Pedro e as galinhas
Depois das minhas crises nos pulmões, resolvemos mudar alguns hábitos aqui em casa.
Comecei a caminhar mais, cuidar da saúde e sugeri que todos nós passássemos a meditar juntos. Cada um tinha um motivo. A Adriana, para aliviar um pouco da ansiedade. O Benício, para exercitar ainda mais o foco. O Pedro... bom... eu só queria que ele conseguisse ficar cinco minutos parado.
Em uma dessas meditações, acompanhávamos apenas o áudio de um guia no YouTube.
Depois de alguns minutos respirando em silêncio, ele disse:
— Procurem uma lembrança que tenha feito vocês imensamente felizes.
Ficamos ali, de olhos fechados, durante uns dez minutos.
Quando terminou, já relaxados, quase sonolentos, o Pedro perguntou:
— Papai, em que você pensou quando ele falou da lembrança feliz?

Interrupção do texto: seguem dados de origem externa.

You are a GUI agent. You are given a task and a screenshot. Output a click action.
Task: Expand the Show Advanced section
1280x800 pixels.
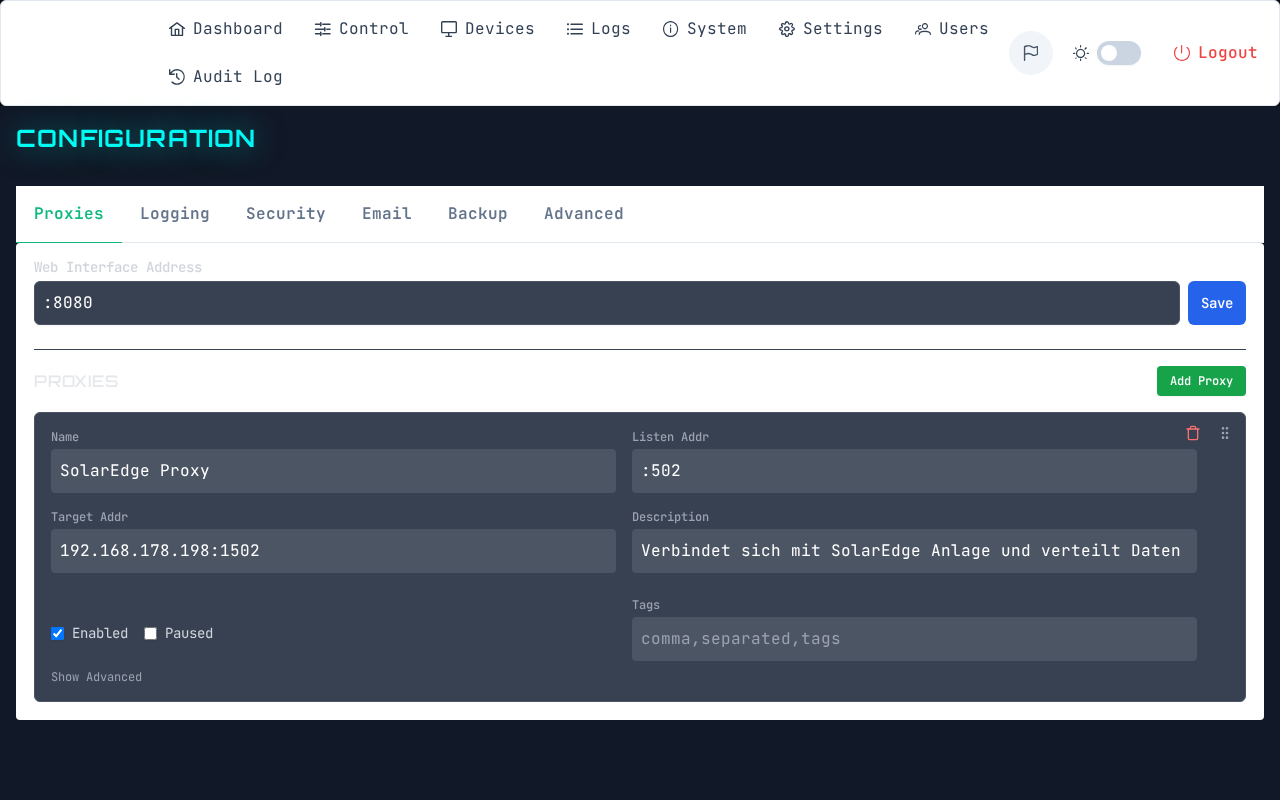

Respondi sem precisar pensar:
— No nascimento de vocês dois. Foi a primeira e única coisa que me veio à cabeça.
Depois perguntei:
— E você?
Ele respondeu com toda a naturalidade do mundo:
— Eu pensei na casa da Baba... quando fui buscar os ovos das galinhas.
Sorri.
— Foi uma lembrança boa, né?
— Foi.
Fomos dormir.
Mas eu fiquei pensando naquilo.
Vejam...
O Pedro já conheceu resorts, hotéis, praias, museus, parques de diversão. Já fez trilhas, andou de barco, conheceu lugares lindos. Ganha campeonatos de jiu-jítsu, faz amizades com facilidade, vive experiências que muita criança talvez nunca tenha.
E, ainda assim, quando precisou escolher a lembrança mais feliz da vida, não escolheu nenhuma dessas coisas.
Escolheu uma manhã qualquer, no interior de Prudentópolis, indo buscar ovos no galinheiro da Baba.
A gente passa a vida imaginando que a felicidade mora no extraordinário. Na próxima viagem. No próximo passeio. Na próxima conquista. Na próxima compra.
Enquanto isso, uma criança encontra tudo isso num galinheiro.
Talvez a infância saiba coisas que a vida adulta vai esquecendo pelo caminho.
Às vezes, somos nós que complicamos demais a felicidade.